## DO THIS
Carry the setup notes on collectd, hddtemp and RRDtool forward from their final line.

The following general snippet in /etc/apache2/conf-enabled/000-pelargir.conf makes collectd-web available on all virtual hosts:

# ============================================================
# Settings for collectd-web
# ============================================================
Alias /collectd-web/ /var/www/collectd-web/
<Directory /var/www/collectd-web/>
  Require all granted
  Options Indexes FollowSymLinks MultiViews
  AllowOverride all
</Directory>


And that's it - virtually zero-conf on the part of collectd-web.


collectd2html.pl

When executed, collectd2html.pl generates a directory with graphs and a static HTML file which embeds those graphs.

In my tests, collectd2html.pl only produced empty graphs.


collection.cgi

collection.cgi generates graphs on the fly. It requires the following perl Debian packages to be installed:

  • librrds-perl
  • liburi-perl
  • libhtml-parser-perl

Installation:

cp /usr/share/doc/collectd/examples/collection.cgi /usr/lib/cgi-bin
chmod +x /usr/lib/cgi-bin/collection.cgi

Access:


collection3

collection3 is the successor for collection.cgi. collection3 is an entire small package that consists of multiple files organised in several directories in a typical UNIX style (etc, bin, lib, ...)

The following perl Debian packages need to be installed:

  • librrds-perl
  • libconfig-general-perl
  • libhtml-parser-perl (provides HTML::Entities)
  • libregexp-common-perl


Installation:

cp -Rp /usr/share/doc/collectd/examples/collection3 /usr/lib/cgi-bin/collection3
mv /usr/lib/cgi-bin/collection3/etc /etc/collection3
ln -s /etc/collection3 /usr/lib/cgi-bin/collection3/etc


Although the example files provided by the collectd package have been correctly set up when I installed them the first time, the following things should be checked again on each subsequent update:

  • only files in /usr/lib/cgi-bin/collection3/bin may have the executable bit set
  • only files in /usr/lib/cgi-bin/collection3/bin may be be served by apache "as is"; all other directories should contain a .htaccess file that provides some restrictions
    • etc/.htaccess und lib/.htaccess should look like this
deny from all
    • share/.htaccess should look like this
Options -ExecCGI
SetHandler none

Note: For the .htaccess files to take effect, /etc/apache2/conf.d/pelargir.conf must say "AllowOverride All" for the directory /usr/lib/cgi-bin


Access:


hddtemp

Debian packages

hddtemp


References

hddtemp Website 
http://www.guzu.net/linux/hddtemp.php


Configuration

DebConf questions:

  • Do you want /usr/sbin/hddtemp to be installed SUID root? = no
  • Interval between two checks = 10
  • Do you want to start the hddtemp daemon on startup? = yes
  • Interface to listen on = 127.0.0.1
  • Port to listen on = 7634


RRDtool

Debian packages

rrdtool


References

Homepage 
http://oss.oetiker.ch/rrdtool/
Tutorial 
man rrdtutorial


Glossary

RRD 
Round Robin Database. Is represented by a file
DS 
Data Source. An RRD may contain 1-n DS
DST 
Data Source Type (e.g. COUNTER)

## DATA
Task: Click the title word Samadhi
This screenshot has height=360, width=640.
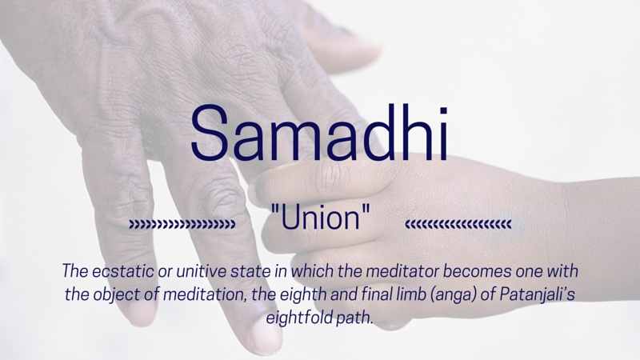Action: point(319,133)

* * *

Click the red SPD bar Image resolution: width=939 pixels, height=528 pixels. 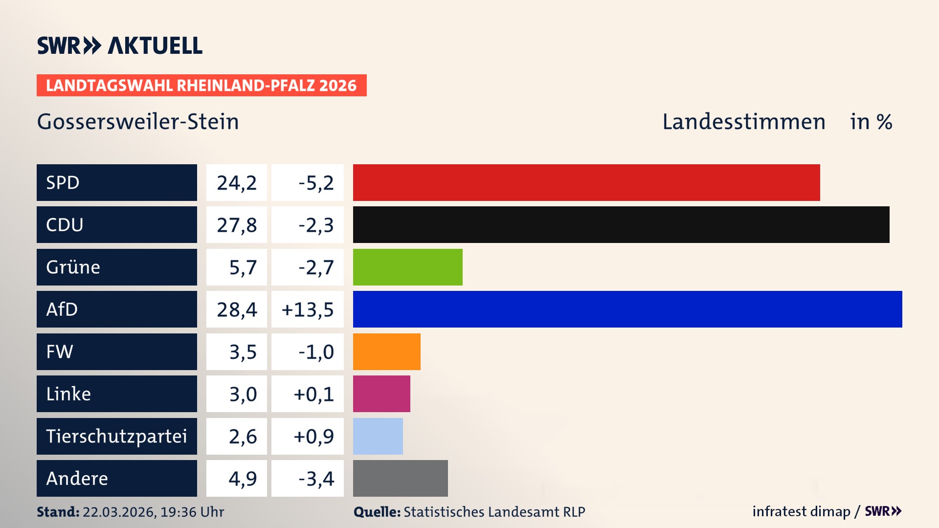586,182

## EXERCISE RESPONSE
RRA 
Round Robin Archive. An RRD may contain 1-n RRA
PDP 
Primary Data Point. An entry inside an RRA which has the original value obtained from a DS
CDP 
Consolidated Data Point. An entry inside an RRA which is calculated by processing some PDPs
CF 
Consolidating Function. Processes PDPs to calculate a CDP


Creating a database

rrdtool create test.rrd                \
            --start 920804400          \
            DS:speed:COUNTER:600:U:U   \
            RRA:AVERAGE:0.5:1:24       \
            RRA:AVERAGE:0.5:6:10
  • creates database in file test.rrd
  • starts the database at time_t 920804400 (= March 7, 1999)
    • alternative ways to specify dates (using the "at-style", see "man rrdfetch" for details)
      • keywords referring to a specific date/time: now, yesterday, today, tomorrow, midnight, noon, teatime
      • keywords referring to amounts of time: years, months, weeks, days, hours, minutes, seconds
      • March 8 1999
      • 23:59 31.12.1999
      • 19970703 12:45
      • noon yesterday -3hours (same as "9am-1day")
      • -5h45min (same as "-6h+15min")
  • database contains 1 data source (DS)
    • data source is named "speed" (max. 19 characters)
    • data source type (DST) is "counter"
      • possible DSTs: gauge, counter, derive, absolute, compute
      • DST determines remaining arguments of the data source entry
    • data source has a "heartbeat" of 600 seconds (5 minutes)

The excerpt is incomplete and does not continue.